Exercise:
Extend the essay on weapons and Islamist violence in Mali and Algeria with the next few paragraphs, picking up after its final sentence.

──────── Supplied text

So we citizens have skin in this game. We are complicit to violence in countries we might never even visit. And it isn’t sufficient to only address violence in America since our gun culture has become a contagion causing fatalities in other countries. At the very least, we need to vote in favor of the UN’s Arms Trade Treaty. And maybe look ourselves in the mirror.

Keeping your eye on the ball; the case of Mali and Algeria

When I was in business school, we did a lot of case studies. I don’t know about military academies, but I really hope they do the same. Certainly the following cautionary tale should be added immediately to any military curriculum that trains its students in strategy and decision making.

The rise of Islamists is an old story now, and has caused far more pain and suffering to every day Muslims than it has to the US. From Central Asia to North Africa, this radical and intolerant variant on Islamic tradition is unwelcome to most. But still it persists. Like a pillow, you push down on it in one place and it pops up in another. And it seems to feed off failed states like Afghanistan and Mali and Somalia, like the flu which can kill the elderly or a lion who takes down the weakest of the herd. So what’s different now? Why did all this flair up so recently in Mali and Algeria? In short, it is the increased availability of weapons.

────────────────
──────── Extracted data

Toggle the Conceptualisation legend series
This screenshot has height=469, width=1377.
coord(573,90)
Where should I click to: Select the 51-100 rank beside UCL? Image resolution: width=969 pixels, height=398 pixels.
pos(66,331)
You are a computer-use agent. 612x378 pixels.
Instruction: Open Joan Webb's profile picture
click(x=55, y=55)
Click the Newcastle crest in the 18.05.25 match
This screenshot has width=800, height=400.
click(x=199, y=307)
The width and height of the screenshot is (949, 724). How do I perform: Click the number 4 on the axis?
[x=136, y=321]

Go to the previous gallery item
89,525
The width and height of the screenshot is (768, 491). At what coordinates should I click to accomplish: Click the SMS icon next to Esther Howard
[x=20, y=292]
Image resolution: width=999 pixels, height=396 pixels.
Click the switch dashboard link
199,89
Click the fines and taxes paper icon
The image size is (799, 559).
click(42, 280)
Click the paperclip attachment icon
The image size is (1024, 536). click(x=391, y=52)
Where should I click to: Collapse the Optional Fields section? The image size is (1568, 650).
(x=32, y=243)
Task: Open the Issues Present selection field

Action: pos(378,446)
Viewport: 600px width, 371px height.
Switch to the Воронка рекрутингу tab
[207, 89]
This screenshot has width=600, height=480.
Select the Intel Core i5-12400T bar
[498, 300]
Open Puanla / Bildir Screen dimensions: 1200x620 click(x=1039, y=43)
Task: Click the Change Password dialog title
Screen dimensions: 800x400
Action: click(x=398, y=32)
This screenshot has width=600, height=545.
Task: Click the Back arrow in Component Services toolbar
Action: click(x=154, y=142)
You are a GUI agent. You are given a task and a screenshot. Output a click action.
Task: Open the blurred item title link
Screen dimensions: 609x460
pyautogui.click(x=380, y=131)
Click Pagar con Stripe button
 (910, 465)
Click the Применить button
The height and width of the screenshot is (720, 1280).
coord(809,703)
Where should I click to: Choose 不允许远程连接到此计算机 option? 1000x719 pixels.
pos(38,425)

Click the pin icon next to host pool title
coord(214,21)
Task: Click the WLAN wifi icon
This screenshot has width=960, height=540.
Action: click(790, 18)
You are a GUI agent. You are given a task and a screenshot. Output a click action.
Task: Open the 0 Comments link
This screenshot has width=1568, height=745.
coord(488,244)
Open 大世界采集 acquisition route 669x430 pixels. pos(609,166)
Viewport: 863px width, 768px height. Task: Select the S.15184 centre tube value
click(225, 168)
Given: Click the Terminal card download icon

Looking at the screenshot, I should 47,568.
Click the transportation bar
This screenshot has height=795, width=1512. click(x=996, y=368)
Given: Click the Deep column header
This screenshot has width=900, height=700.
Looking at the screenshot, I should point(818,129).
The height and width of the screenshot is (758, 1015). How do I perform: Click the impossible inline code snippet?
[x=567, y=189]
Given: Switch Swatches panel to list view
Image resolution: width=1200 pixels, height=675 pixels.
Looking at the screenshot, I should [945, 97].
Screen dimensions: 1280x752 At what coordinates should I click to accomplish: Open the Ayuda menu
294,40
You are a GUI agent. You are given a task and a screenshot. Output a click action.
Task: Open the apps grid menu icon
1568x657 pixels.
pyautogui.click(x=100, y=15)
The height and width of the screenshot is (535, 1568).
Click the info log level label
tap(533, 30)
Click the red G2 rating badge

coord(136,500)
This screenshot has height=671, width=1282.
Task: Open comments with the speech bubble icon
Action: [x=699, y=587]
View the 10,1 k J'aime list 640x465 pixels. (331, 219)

────────────────

Reply:
libyaWe now know the Arab Spring had unintended consequences, especially in Libya. Countries like Egypt and Tunisia have millennia of national identity giving them a sense of unity. But Libya was a construct of European colonialism and was a new country, created by foreigners, drawing lines on the map. The identity and loyalty of Libyans was to their clan, not nation. And there were no national institutions to give stability during the collapse of the central government in the way that Egypt’s army gave continuity and control. Weapon caches in Egypt never were open to pilfering, since the Army was always in control of them. But in Libya, the weapon armories were maintained by mercenaries and the weapons themselves just disappeared.

Evidence is scant but some of it is clear and disturbing. It turns out that much of what is being used by Islamists in Mali seems to have come from Libya. Even the raid on the oil refinery in Algeria which caused the death of more than 90 people involved former Libyan arms. In January 2013, the UK newspaper The Guardian reports “In one striking case, Belgian-manufactured landmines originally supplied to Gaddafi’s army appear to have been used by the jihadi militants who attacked BP’s In Amenas gas facility in Algeria last week.”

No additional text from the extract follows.